Diagnosis of Hair Disorders

HAIR AND NAIL DISORDERS

Diagnosis of Hair Disorders

Mar
2009
Vol. 28. No. 1
Kathrin Hillmann, MD | Ulrike Blume-Peytavi, MD, PhD

Hair disorders include hair loss, increased hair growth, and hair structure defects with
increased breakage, as well as unacceptable cosmetic appearance, such as reduced shine,
strength, curliness, and elasticity. It is the task of the dermatologist to choose the right
diagnostic tool depending on the suspected clinical diagnosis. Moreover, certain tools are
best suited for diagnosis in private practice, whereas others can only be used to monitor
hair growth under treatment in clinical studies.
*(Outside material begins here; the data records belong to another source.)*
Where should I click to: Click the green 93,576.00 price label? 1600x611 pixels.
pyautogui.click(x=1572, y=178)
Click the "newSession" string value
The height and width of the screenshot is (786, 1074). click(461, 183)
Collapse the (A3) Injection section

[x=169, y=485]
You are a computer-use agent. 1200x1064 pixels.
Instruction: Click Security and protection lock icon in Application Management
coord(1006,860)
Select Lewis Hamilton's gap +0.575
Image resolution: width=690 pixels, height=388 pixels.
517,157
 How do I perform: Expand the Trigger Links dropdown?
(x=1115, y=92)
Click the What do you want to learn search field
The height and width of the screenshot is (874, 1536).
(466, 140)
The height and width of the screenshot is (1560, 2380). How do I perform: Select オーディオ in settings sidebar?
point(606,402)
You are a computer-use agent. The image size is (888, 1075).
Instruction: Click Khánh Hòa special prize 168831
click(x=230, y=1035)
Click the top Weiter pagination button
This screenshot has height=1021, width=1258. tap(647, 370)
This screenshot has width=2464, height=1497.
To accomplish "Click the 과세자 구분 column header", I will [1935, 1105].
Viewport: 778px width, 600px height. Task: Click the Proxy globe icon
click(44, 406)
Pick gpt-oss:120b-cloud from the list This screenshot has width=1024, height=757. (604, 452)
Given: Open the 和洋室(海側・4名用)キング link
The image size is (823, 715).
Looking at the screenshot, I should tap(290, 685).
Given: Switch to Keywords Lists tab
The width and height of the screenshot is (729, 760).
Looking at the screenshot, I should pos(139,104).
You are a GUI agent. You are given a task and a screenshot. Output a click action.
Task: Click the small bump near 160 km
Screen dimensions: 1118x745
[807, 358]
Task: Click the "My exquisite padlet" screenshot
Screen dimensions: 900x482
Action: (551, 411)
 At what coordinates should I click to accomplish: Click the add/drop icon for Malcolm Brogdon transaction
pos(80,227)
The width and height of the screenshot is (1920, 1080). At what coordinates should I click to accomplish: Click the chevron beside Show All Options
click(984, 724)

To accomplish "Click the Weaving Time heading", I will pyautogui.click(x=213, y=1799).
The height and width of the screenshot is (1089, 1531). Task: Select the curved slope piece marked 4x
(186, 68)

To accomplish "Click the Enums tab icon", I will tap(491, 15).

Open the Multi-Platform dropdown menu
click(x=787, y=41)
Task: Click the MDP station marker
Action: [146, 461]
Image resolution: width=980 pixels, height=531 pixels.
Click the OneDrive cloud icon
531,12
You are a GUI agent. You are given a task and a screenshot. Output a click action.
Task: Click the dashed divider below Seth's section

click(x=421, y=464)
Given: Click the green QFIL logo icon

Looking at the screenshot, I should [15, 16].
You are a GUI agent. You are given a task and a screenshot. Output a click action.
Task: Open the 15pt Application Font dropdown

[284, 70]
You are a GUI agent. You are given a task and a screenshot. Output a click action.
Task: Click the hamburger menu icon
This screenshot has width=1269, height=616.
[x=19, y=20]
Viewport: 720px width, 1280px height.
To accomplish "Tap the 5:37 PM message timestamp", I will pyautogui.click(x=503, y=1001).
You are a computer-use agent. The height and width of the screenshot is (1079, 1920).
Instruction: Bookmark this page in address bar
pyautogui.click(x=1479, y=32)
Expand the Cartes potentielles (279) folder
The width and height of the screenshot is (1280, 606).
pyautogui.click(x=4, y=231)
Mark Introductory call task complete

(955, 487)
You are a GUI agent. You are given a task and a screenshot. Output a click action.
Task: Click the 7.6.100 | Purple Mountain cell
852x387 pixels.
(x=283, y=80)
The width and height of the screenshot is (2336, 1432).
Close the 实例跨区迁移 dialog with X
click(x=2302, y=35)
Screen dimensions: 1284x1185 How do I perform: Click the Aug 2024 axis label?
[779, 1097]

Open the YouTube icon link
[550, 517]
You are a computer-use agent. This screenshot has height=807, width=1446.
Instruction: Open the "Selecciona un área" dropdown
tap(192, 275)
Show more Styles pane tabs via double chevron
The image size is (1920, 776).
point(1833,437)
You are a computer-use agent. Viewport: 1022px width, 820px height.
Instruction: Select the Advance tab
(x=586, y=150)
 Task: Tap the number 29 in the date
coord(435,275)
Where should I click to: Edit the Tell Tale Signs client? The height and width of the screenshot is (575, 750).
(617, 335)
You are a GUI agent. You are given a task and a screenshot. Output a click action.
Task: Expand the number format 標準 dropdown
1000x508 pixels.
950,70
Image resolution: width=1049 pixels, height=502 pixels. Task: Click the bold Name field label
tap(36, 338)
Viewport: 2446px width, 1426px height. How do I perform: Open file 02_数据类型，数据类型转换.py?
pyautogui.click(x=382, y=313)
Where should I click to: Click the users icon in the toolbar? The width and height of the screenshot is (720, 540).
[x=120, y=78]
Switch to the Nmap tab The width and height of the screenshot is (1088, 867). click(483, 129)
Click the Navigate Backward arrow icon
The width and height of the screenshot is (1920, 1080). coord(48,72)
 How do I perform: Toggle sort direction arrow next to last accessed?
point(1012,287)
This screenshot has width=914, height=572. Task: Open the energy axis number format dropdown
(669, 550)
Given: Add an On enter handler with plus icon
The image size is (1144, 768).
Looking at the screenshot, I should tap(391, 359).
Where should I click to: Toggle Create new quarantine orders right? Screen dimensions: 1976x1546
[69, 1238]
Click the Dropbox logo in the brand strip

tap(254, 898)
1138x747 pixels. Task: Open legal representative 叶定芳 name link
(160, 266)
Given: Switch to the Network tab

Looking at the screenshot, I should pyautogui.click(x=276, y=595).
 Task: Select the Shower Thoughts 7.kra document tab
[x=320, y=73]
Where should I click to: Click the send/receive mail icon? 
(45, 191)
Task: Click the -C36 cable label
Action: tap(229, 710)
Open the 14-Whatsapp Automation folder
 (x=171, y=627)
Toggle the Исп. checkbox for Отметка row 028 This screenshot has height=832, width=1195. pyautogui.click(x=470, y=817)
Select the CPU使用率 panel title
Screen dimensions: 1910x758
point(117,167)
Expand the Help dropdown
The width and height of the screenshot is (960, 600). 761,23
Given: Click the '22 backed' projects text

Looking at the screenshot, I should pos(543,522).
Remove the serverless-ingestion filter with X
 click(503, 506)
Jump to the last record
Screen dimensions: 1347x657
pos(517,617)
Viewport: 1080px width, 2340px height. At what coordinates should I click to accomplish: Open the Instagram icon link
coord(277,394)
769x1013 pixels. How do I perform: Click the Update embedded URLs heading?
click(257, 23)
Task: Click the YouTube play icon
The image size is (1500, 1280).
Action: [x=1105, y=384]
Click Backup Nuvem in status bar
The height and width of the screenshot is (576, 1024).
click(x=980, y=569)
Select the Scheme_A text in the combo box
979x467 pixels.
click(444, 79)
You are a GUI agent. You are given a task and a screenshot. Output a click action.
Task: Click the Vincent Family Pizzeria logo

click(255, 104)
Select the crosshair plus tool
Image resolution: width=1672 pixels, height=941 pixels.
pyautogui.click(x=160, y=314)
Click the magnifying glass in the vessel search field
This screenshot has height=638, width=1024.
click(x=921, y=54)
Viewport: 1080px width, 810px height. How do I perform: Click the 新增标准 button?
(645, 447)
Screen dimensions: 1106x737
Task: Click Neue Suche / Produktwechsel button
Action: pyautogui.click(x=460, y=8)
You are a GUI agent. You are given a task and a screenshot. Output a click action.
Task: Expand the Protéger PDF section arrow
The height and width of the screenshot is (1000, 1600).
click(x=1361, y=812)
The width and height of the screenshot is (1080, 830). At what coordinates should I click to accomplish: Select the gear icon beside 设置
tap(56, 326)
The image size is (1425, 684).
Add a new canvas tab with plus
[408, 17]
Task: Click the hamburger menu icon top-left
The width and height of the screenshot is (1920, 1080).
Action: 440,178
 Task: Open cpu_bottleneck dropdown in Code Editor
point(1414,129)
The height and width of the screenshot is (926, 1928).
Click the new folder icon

The techniques can be classified as either
invasive (eg, biopsies in scarring alopecia), semi-invasive (trichogram, unit area trichogram),
or noninvasive (eg, global hair counts, phototrichogram, electron microscopy,
laser scanning microscopy) methods. Further, one must differentiate between subjective
and objective techniques. For the practicing dermatologist, body and scalp hair distribution
by use of different grading systems, the hair pull test, and dermoscopy belong in the
category of basic diagnostic tools. Basic techniques may be extended by computerassisted
phototrichogram and, in selected cases, by use of the trichogram and/or scalp
biopsies. For research purposes optical coherent tomography, electron microscopy, biochemical
methods, atomic force microscopy, and confocal laser scanning microscopy are
optional tools. For clinical studies global photographs (global expert panel), hair weighing,
phototrichogram, and different clinical scoring systems have proven to be objective tools
for documentation and evaluation of hair growth and hair quality.